Here's a simple example. First, follow the directions in Recipe 15.16 to create a database table named items, and to generate a model for that table. Don't generate a controller.
Now, run this from the command line:
./script/generate web_service Item add edit fetch
create app/apis/
exists app/controllers/
exists test/functional/
create app/apis/item_api.rb
create app/controllers/ item_controller.rb
create test/functional/ item_api_test.rb
This creates an item controller that supports three actions: add, edit, and fetch. But instead of web application actions with .rhtml views, these are web service actions that you access with SOAP or XML-RPC.
A Ruby method doesn't care about the data types of the objects it accepts as arguments, or the data type of its return value. But a SOAP or XML-RPC web service method does care. To expose a Ruby method through a SOAP or XML-RPC interface, we need to define type information for its signature. Open up the file app/apis/ item_api.rb and edit it to look like this:
class ItemApi < ActionWebService::API::Base
api_method :add, :expects => [:string, :string], :returns => [:int]
api_method :edit, :expects => [:int, :string, :string], :returns => [:bool]

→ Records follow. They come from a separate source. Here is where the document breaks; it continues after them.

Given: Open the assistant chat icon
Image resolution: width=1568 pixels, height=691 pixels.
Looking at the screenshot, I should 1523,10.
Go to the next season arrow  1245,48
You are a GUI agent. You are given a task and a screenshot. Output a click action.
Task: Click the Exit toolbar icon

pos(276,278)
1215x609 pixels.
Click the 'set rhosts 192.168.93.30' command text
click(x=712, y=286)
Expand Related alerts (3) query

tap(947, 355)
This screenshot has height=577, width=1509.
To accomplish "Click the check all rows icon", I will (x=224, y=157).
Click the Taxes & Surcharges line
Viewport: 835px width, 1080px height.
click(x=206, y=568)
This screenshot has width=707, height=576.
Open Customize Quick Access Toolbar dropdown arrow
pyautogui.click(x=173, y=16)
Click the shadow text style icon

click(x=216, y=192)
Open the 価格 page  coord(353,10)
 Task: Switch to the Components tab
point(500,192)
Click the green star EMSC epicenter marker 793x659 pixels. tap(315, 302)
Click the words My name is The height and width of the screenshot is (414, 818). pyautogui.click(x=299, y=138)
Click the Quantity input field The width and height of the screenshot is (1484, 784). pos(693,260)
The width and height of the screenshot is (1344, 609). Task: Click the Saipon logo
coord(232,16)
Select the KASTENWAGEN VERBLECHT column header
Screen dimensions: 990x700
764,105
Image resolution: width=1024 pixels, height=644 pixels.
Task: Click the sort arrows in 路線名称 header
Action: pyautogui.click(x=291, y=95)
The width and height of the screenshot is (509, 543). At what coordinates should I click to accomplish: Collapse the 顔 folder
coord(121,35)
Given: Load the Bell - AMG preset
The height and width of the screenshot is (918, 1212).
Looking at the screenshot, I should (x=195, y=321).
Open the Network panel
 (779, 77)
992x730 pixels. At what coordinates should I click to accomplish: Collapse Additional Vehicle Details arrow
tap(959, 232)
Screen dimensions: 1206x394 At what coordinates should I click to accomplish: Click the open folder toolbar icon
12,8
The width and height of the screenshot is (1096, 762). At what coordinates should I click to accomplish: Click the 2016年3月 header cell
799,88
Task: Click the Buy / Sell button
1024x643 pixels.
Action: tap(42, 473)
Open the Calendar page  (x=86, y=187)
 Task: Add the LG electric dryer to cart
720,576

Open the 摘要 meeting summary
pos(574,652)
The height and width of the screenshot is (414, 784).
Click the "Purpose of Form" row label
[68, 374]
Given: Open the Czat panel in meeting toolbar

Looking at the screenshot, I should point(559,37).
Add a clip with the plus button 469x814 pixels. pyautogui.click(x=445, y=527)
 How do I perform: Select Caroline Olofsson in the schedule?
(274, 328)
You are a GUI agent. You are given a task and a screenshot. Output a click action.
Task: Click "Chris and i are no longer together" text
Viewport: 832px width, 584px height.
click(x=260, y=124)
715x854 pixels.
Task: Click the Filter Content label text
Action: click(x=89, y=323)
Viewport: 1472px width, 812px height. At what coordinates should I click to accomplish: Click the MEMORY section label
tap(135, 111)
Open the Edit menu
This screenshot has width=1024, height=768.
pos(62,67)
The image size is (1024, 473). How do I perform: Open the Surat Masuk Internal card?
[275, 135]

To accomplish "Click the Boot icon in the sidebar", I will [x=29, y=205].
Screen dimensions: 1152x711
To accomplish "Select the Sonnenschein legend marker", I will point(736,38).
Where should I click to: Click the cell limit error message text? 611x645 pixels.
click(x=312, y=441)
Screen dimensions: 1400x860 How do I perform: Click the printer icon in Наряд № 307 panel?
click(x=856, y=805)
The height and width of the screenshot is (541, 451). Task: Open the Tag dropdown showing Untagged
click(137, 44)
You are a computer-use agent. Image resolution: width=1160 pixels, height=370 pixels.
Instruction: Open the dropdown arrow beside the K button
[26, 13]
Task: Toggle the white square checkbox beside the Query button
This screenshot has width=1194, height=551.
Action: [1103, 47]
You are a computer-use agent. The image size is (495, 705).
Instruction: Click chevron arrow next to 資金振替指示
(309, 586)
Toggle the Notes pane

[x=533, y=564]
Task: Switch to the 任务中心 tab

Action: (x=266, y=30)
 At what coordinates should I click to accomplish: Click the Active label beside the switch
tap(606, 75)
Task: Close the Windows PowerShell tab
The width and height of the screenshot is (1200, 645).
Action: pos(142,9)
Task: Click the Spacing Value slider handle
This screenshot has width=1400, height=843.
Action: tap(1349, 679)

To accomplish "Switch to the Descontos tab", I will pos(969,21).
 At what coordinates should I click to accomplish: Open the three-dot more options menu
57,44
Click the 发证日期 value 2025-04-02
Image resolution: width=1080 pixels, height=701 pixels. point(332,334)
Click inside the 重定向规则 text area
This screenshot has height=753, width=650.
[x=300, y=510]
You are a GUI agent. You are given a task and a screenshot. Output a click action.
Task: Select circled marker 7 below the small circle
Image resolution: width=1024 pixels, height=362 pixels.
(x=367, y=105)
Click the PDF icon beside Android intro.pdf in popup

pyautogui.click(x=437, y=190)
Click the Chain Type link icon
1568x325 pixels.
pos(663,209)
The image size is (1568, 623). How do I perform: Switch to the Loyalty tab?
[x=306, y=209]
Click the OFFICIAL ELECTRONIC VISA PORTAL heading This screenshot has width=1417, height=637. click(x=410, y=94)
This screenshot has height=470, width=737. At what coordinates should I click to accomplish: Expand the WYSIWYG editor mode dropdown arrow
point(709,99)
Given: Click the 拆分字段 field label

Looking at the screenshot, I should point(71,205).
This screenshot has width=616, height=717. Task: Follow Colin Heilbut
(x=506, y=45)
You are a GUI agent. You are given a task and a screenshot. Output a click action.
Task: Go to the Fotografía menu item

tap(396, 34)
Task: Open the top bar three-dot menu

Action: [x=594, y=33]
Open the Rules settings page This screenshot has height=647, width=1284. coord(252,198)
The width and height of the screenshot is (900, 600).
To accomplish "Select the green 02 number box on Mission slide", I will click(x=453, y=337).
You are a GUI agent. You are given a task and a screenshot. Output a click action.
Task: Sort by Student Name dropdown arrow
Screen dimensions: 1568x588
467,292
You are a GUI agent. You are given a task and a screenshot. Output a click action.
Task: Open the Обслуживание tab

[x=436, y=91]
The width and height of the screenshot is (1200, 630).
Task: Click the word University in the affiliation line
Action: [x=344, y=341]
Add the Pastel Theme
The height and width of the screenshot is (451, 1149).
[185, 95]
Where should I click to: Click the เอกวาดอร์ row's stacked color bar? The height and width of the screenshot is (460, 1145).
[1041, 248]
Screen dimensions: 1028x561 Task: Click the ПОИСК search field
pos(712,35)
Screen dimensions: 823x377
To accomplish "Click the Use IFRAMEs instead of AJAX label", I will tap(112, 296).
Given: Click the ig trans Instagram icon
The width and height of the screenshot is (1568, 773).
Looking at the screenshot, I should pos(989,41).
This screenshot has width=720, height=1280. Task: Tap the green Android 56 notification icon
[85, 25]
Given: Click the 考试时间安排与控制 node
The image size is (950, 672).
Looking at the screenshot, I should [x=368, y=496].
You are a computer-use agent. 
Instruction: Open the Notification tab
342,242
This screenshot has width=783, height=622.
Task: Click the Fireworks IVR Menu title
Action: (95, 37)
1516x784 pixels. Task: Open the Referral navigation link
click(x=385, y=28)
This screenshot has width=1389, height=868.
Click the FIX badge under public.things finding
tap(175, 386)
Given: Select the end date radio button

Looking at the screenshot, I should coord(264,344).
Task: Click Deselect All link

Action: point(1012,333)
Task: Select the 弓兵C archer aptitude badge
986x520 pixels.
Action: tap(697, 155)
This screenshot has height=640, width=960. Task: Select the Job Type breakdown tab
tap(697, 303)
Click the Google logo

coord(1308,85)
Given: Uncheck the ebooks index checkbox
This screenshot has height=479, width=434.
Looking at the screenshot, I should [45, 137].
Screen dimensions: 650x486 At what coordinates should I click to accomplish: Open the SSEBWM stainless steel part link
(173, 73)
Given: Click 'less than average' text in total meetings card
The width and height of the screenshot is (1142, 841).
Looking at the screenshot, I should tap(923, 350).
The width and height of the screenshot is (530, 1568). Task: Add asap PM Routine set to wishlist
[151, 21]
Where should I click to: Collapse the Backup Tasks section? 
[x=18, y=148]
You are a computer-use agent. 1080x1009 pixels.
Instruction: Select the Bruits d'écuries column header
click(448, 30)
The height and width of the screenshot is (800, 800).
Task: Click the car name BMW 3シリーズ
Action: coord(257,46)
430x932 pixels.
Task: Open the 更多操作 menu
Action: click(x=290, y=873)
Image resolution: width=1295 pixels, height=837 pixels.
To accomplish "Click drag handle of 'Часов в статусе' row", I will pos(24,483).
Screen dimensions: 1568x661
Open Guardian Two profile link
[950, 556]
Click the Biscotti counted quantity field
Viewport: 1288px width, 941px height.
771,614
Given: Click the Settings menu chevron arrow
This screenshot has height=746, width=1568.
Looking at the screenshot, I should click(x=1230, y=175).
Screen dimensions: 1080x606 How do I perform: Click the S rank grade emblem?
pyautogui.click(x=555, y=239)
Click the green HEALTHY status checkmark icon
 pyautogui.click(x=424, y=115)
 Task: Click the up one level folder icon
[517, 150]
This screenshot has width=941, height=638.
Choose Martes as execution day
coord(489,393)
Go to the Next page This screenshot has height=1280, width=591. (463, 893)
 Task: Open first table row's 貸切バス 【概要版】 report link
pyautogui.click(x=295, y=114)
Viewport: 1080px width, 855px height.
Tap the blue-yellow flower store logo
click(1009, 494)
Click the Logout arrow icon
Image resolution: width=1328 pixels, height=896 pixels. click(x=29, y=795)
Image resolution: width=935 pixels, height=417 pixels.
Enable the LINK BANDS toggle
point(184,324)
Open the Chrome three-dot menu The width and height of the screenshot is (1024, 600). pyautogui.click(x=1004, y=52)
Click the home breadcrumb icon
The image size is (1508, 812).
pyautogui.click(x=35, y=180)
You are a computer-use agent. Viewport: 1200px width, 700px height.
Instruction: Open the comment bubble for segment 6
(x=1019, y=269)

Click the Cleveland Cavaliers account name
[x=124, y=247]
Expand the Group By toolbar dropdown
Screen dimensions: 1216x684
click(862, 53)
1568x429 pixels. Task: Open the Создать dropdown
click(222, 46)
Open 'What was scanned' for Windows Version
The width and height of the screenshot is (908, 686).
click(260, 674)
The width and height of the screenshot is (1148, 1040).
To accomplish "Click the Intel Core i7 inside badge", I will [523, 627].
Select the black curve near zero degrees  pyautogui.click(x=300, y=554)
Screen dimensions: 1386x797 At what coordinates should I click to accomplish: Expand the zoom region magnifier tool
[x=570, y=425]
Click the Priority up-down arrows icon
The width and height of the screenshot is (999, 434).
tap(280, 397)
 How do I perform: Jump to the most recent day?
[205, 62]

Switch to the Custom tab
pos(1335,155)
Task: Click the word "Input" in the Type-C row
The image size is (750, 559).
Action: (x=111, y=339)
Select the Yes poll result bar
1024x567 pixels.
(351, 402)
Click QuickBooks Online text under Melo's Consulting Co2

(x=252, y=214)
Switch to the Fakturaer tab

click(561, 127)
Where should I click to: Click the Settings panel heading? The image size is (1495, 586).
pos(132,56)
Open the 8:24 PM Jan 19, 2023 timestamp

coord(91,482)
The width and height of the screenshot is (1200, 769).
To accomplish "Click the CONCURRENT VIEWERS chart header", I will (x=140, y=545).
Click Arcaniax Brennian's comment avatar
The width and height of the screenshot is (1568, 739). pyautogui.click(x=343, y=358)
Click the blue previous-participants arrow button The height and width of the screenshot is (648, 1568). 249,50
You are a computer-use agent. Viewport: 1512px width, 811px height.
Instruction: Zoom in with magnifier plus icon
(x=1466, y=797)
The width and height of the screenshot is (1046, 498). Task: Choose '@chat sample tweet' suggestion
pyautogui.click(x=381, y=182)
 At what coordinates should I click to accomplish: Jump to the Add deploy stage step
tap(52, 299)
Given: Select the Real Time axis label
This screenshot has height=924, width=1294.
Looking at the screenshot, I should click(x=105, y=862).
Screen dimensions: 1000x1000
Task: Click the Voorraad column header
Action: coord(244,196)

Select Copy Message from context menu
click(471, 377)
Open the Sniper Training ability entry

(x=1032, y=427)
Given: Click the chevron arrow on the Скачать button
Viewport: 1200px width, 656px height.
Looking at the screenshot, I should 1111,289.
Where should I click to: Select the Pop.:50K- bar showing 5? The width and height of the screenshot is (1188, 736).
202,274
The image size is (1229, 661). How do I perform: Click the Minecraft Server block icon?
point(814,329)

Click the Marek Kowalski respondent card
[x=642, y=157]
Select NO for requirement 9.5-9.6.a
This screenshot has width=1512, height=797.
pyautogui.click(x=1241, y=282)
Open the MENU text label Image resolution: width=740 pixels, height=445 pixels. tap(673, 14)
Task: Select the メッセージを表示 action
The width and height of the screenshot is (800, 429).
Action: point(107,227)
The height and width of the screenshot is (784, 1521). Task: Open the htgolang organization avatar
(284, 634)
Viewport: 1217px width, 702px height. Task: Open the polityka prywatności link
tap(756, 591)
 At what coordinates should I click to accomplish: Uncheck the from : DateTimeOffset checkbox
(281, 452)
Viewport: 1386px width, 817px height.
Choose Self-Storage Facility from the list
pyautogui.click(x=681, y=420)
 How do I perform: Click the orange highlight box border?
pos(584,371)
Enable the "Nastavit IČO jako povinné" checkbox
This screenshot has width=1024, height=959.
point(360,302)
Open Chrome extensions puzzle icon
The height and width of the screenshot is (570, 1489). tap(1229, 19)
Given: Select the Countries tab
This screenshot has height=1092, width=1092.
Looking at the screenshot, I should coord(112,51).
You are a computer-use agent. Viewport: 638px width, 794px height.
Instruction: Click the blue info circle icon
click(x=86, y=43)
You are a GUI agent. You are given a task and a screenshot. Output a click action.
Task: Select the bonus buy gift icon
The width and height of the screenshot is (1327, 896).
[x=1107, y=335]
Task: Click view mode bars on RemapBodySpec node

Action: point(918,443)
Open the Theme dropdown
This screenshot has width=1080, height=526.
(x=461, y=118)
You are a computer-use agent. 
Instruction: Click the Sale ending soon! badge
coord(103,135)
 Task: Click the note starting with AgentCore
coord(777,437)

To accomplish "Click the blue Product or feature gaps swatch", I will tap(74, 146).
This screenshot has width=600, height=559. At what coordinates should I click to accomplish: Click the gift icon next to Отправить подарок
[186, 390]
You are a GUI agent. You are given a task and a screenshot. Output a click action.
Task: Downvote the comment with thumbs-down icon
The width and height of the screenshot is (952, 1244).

api_method :fetch, :expects => [:int], :returns => [Item]
end
Now we need to implement the actual web service interface. Open app/controllers/ item_controller.rb and edit it to look like this:
class ItemController < ApplicationController
wsdl_service_name 'Item'
def add(name, value)
Item.create(:name => name, :value => value).id
end
def edit(id, name, value)
Item.find(id).update_attributes(:name => name, :value => value)
end
def fetch(id)
Item.find(id)
end
end
Discussion
The item controller now implements SOAP and XML-RPC web services for the items table. This controller can live alongside an items controller that implements a traditional web interface.*
The URL to the XML-RPC API is http://www.yourserver.com/item/api, and the URL to the SOAP API is http://www.yourserver.com/item/service.wsdl. To test these services, here's a short Ruby script that calls the web service methods through a SOAP client:
require 'soap/wsdlDriver'
wsdl = http://localhost:3000/item/service.wsdl
item_server = SOAP::WSDLDriverFactory.new(wsdl).create_rpc_driver
item_id = item_server.add('foo', 'bar')
if item_server.edit(item_id, 'John', 'Doe')
puts 'Hey, it worked!'
else
puts 'Back to the drawing board...'
end
# Hey, it worked!
item = item_server.fetch(item_id)
item.class # => SOAP::Mapping::Object
item.name # => "John"
item.value # => "Doe"
Here's the XML-RPC equivalent:
require 'xmlrpc/client'
item_server = XMLRPC::Client.new2('http://localhost:3000/item/api')
item_id = item_server.call('Add', 'foo', "bar")
if item_server.call('Edit', item_id, 'John', 'Doe')
puts 'Hey, it worked!'
else
puts 'Back to the drawing board...'
end
# Hey, it worked!
item = item_server.call('Fetch', item_id)
# => {"name"=>"John", "id"=>2, "value"=>"Doe"}
item.class # => Hash
See Also
- Matt Biddulph's article "REST on Rails" describes how to create REST-style web services on top of Rails (http://www.xml.com/pub/a/2005/11/02/rest-on-rails.html)
- Recipe 16.3, "Writing an XML-RPC Client," and Recipe 16.4, "Writing a SOAP Client"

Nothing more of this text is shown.